E = 1.22R_f − 4.91, R² = 0.71

(3)

where E is the modulus of elasticity (GPa) and R_f the modulus of rupture (MPa).

3.4. Thermal Conductivity

Figure 9 shows the conductivity of fiber–cement flat sheets with the addition of YCF and MCF. The thermal conductivity of cement sheets decreased when the addition of YCF and MCF content increased over time. The conductivity coefficient of cement board made with YCF decreased from 0.334 W/mK to 0.224 W/mK with the addition of fiber from 5% to 9.5% by weight of binder. The thermal conductivity of fiber–cement flat sheets mixed with MCF was reduced from 0.354 W/mK to 0.245 W/mK with the addition of fiber ranging from 5% to 9.5% by weight of binder. Typically, thermal conductivity properties increase because of the decreasing unit weight of concrete [22].

Figure 10 and Figure 11 illustrate the relationship between the bulk density and thermal conductivity of fiber–cement flat sheets with YCF and MCF. There was a strong relationship between two parameters, with correlation coefficients (R²) of 0.90 and 0.84. The relation is expressed by Equations (4) and (5):

$$K=0.0002D-0.1033, R^2 = 0.90$$

(4)

$$K=0.0002D-0.0852, R^2 = 0.84$$

(5)

where K is thermal conductivity (W/mK) and D is bulk density (kg/m³).
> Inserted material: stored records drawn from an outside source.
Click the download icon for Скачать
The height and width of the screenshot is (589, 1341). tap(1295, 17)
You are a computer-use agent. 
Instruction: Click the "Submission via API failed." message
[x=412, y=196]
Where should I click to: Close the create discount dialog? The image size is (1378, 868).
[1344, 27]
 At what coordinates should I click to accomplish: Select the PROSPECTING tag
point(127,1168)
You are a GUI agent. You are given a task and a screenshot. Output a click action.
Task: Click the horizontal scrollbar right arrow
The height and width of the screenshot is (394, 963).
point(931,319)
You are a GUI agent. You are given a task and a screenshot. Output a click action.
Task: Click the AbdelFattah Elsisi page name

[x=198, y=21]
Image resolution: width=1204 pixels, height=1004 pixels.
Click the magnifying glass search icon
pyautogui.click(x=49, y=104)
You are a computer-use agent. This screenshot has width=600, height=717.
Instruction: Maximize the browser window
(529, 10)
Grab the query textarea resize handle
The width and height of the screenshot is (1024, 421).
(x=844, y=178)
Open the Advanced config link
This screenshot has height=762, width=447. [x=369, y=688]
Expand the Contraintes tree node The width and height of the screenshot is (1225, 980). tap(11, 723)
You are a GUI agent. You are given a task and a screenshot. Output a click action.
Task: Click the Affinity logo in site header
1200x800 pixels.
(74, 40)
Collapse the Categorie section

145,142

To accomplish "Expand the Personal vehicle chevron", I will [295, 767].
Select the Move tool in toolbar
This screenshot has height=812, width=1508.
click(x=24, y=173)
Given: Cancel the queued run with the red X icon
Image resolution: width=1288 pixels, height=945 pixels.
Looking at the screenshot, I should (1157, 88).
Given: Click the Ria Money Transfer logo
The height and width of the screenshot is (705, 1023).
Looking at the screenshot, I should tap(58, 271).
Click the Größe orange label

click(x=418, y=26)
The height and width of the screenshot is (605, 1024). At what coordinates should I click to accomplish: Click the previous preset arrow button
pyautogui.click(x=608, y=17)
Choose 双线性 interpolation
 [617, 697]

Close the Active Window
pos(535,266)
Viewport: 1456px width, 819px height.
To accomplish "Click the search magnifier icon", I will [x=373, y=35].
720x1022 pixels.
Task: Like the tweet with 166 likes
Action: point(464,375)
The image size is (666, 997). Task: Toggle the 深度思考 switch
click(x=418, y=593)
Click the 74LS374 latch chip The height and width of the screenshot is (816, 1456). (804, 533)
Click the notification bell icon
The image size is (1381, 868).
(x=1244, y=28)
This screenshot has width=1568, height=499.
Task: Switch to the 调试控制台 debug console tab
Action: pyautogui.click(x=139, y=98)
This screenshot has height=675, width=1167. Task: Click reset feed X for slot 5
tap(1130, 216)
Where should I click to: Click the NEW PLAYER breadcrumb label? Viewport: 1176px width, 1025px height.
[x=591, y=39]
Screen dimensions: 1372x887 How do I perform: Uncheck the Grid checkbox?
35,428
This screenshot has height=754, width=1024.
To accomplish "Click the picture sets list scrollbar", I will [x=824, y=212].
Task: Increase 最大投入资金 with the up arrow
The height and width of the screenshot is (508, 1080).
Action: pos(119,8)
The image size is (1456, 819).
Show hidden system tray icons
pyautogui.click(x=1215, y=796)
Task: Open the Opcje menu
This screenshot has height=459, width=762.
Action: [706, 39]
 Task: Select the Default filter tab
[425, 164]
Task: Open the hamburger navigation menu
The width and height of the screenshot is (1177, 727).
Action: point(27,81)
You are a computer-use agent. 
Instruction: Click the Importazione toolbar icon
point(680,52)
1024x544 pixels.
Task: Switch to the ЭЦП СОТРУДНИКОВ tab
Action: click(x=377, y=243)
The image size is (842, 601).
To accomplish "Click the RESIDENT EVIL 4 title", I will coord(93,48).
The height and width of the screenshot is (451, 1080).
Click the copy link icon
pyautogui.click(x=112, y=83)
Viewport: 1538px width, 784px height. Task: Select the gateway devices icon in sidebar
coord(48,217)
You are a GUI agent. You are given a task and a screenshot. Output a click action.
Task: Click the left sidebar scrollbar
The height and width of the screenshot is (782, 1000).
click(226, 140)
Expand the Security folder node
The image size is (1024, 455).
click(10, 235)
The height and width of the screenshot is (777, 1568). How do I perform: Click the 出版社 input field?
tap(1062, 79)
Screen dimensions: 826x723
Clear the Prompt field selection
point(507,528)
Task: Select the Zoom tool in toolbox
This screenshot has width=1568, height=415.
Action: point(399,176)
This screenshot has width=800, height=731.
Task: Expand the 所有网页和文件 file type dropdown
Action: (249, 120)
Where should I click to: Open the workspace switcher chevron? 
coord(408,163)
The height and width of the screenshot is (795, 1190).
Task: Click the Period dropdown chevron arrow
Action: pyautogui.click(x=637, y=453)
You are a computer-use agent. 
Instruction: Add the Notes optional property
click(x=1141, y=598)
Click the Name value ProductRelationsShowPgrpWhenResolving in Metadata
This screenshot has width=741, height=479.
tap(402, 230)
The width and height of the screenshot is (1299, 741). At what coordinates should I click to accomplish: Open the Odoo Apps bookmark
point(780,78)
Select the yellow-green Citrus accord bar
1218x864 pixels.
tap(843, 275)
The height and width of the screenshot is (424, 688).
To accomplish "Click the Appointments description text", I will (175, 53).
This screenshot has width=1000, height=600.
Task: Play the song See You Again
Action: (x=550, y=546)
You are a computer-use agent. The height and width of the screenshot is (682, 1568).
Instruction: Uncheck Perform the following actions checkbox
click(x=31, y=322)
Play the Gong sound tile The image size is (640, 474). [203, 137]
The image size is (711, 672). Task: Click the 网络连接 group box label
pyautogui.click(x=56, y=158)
3.5. Microstructure Results

As observed in Figure 12, the young coconut fiber (YCF) and mature coconut fiber (MCF) were long needle-like in shape at a magnification of 75 times (100 μm scale bar). The MCF also had a roughness surface more than YCF. The rough surface of coconut fiber leads to improved bonding within the cement matrix. Figure 13 shows the SEM of fiber–cement flat sheets made with YCF and MCF. The flat sheets made with MCF had denser microstructure than the flat sheets made with YCF. This also supports the modulus-of-rupture results, which indicated that fiber–cement flat sheets were better in terms of using the MCF. The microstructure results also supported the modulus-of-rupture findings, indicating that the fiber–cement flat sheets with MCF exhibited better performance in terms of modulus-of-rupture properties than the fiber–cement flat sheets using YCF.

4. Conclusions

This study investigated young and mature coconut fibers as asbestos replacements in fiber–cement flat sheets. Based on the results achieved, the following conclusions can be drawn.

(1)

Asbestos in flat sheets was replaced by young coconut and mature coconut, which represents innovative research on the application of natural fibers in construction.

(2)

Fiber–cement boards with YCF had densities of 1399–1882 kg/m³, while those with MCF ranged from 1498 to 1993 kg/m³. Adding coconut fiber (5–9.5%) reduced density and increased porosity. In terms of mechanical properties, the modulus of rupture peaked at 12–13 MPa for both fiber types with an optimum content of 6.5–7% by weight of binder.

(3)

A good relationship between the modulus of elasticity and modulus of rupture was found. The modulus of elasticity (E) and modulus of rupture (Rf) showed a strong correlation (R² = 0.71), with E ranging from 4.789 GPa to 11.801 GPa. A higher Rf led to a higher E, improving deformation capacity and load redistribution. Coconut fiber type had minimal impact on this relationship.

(4)

The thermal conductivity of fiber–cement sheets decreased with higher YCF (0.334 to 0.224 W/mK) and MCF (0.354 to 0.245 W/mK) content. Strong correlations between bulk density and thermal conductivity were observed.

(5)

The flat sheets made with mature coconut fiber had denser microstructure than the flat sheets made with young coconut fiber based on SEM results.